Rossi ad Amatrice: la scuola non avrà ritardi

Rossi ad Amatrice: la scuola non avrà ritardi
terremoto, vertice romano con le regioni. l’ idea: mappe per aiutare i soccorsi

TRENTO «Vogliamo realizzare una scuola, che, seppure provvisoria, consentirà ai ragazzi di Amatrice di iniziare l’ anno scolastico senza troppi ritardi». Non è solo un auspicio, ma un obiettivo forte che la Provincia di Trento si è posta, quello espresso dal governatore Ugo Rossi che ieri era ad Amatrice e ha fatto visita al campo allestito dalla protezione civile trentina nel paese devastato dal terremoto. Un’ opera che è stata lodata dalla ministra Stefania Giannini. Mentre fervono i lavori di preparazione del terreno su cui sorgerà la scuola a San Cipriano di Amatrice (gli ingegneri trentini hanno già avviato l’ opera di valutazione statica e di ricostruzione), a poco più di una settimana di distanza dal sisma, che ha messo in ginocchio parte del centro Italia, ieri il presidente ha partecipato a Roma alla riunione straordinaria delle Regioni e delle province autonome per fare il punto sugli interventi in corso e futuri. Al vertice hanno preso parte anche il ministro Enrico Costa, il sottosegretario Gianclaudio Bressa, il responsabile della protezione civile nazionale, Fabrizio Curcio, Rossi e l’ ingegnere Stefano De Vigili. Alla Provincia di Trento spetta infatti il compito di coordinare le protezioni civili regionali. «Ogni terremoto – ha spiegato Rossi, che ieri ha incontrato anche il neo commissario straordinario Vasco Errani – ha una storia a sé, la priorità ora è quella di abbandonare le tende.
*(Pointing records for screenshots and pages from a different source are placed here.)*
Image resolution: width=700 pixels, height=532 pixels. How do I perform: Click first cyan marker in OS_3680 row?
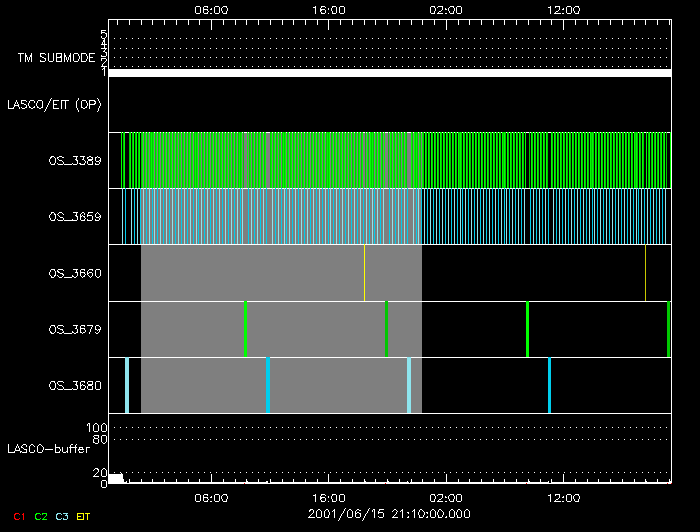(x=127, y=385)
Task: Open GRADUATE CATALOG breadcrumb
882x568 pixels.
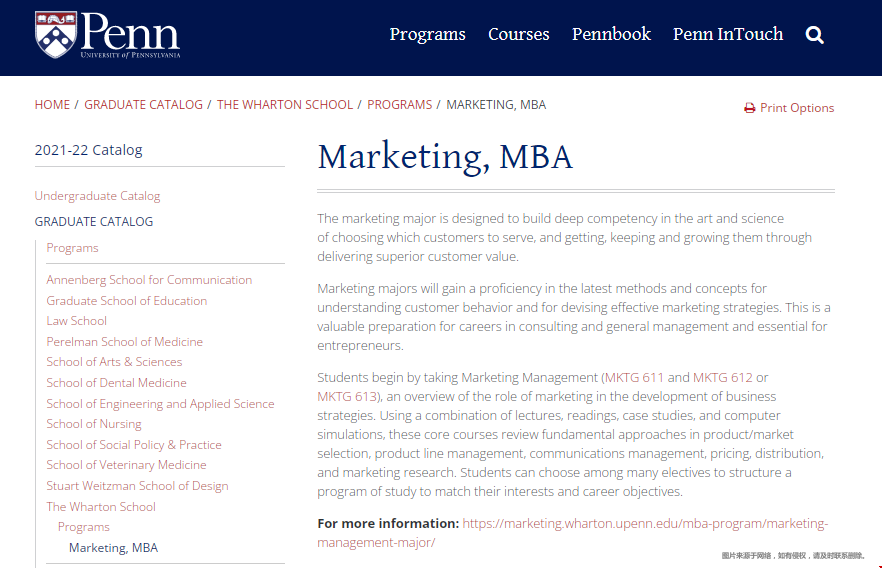Action: click(x=143, y=105)
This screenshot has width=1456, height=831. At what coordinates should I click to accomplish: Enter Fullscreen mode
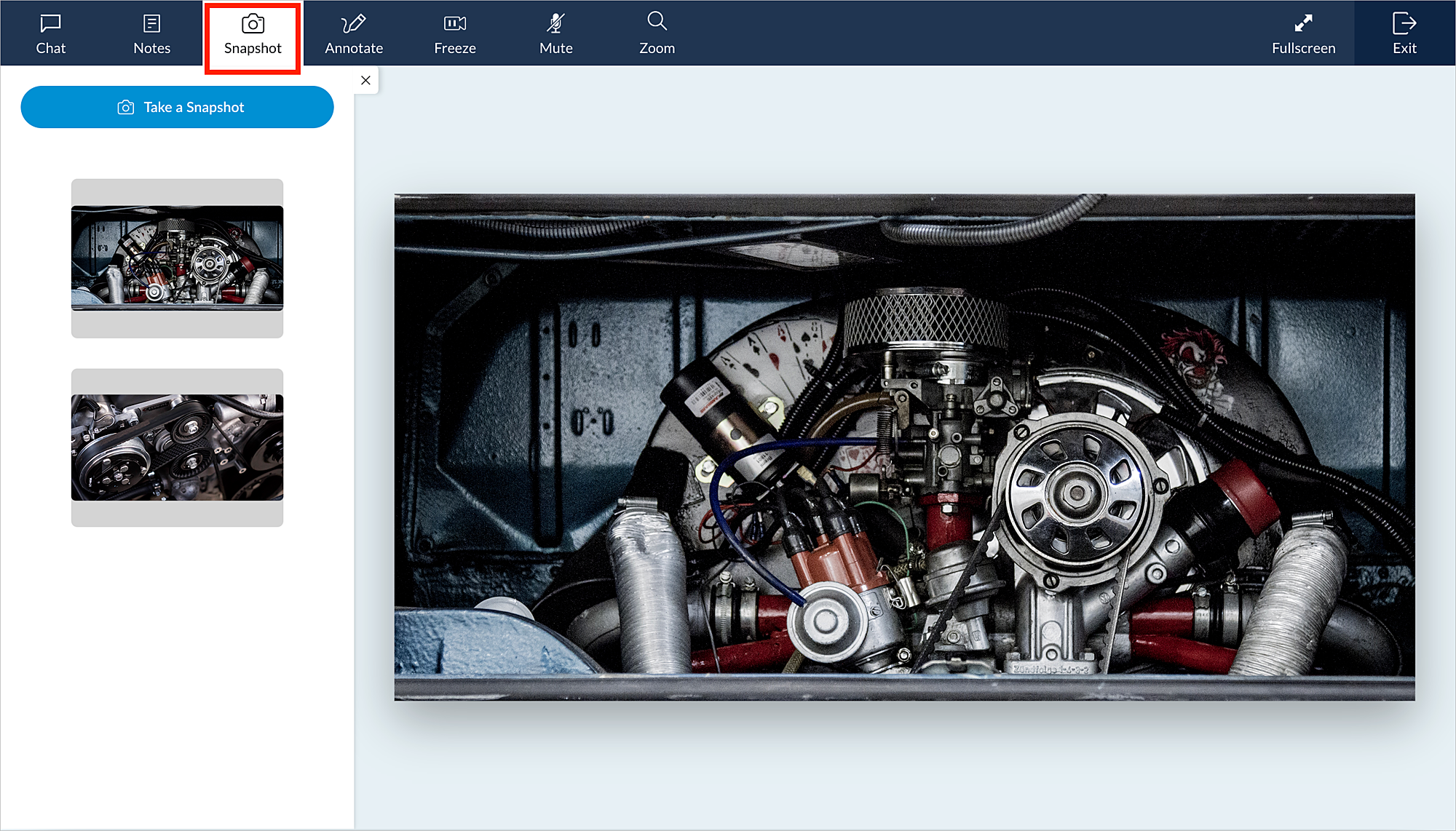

Abbiamo condiviso una serie di informazioni preziose e proposto di far confluire le esigenze che i sindaci dei paesi terremotati stanno segnalando». L’ obbiettivo sono le case. «Verrà costruito un gruppo tecnico – chiarisce Rossi – per individuare la soluzione più adatta». Si pensa all’ esperienza de L’ Aquila e delle casette in legno e muratura. Intanto continuano a moltiplicarsi le iniziative di solidarietà e sostegno dei terremotati. La biblioteca comunale di Trento ha organizzato per lunedì un incontro didattico per i ragazzi dalle 16.30 alle 19.15. L’ idea è quella di costruire con l’ aiuto del web delle mappe che agevolino l’ azione dei soccorritori sui luoghi del terremoto. Il Codacons chiede invece ai genitori di rinunciare all’ acquisto di zaini e corredo griffato per i loro figlie e donare la differenza ai terremotati. La Cooperativa Samuele si unisce al Cnca (Coordinamento nazionale comunità di accoglienza) e ha promosso una raccolta fondi su un conto della Cassa rurale di Trento. Ecco l’ Iban: IT 86 08304 01813 000013369744.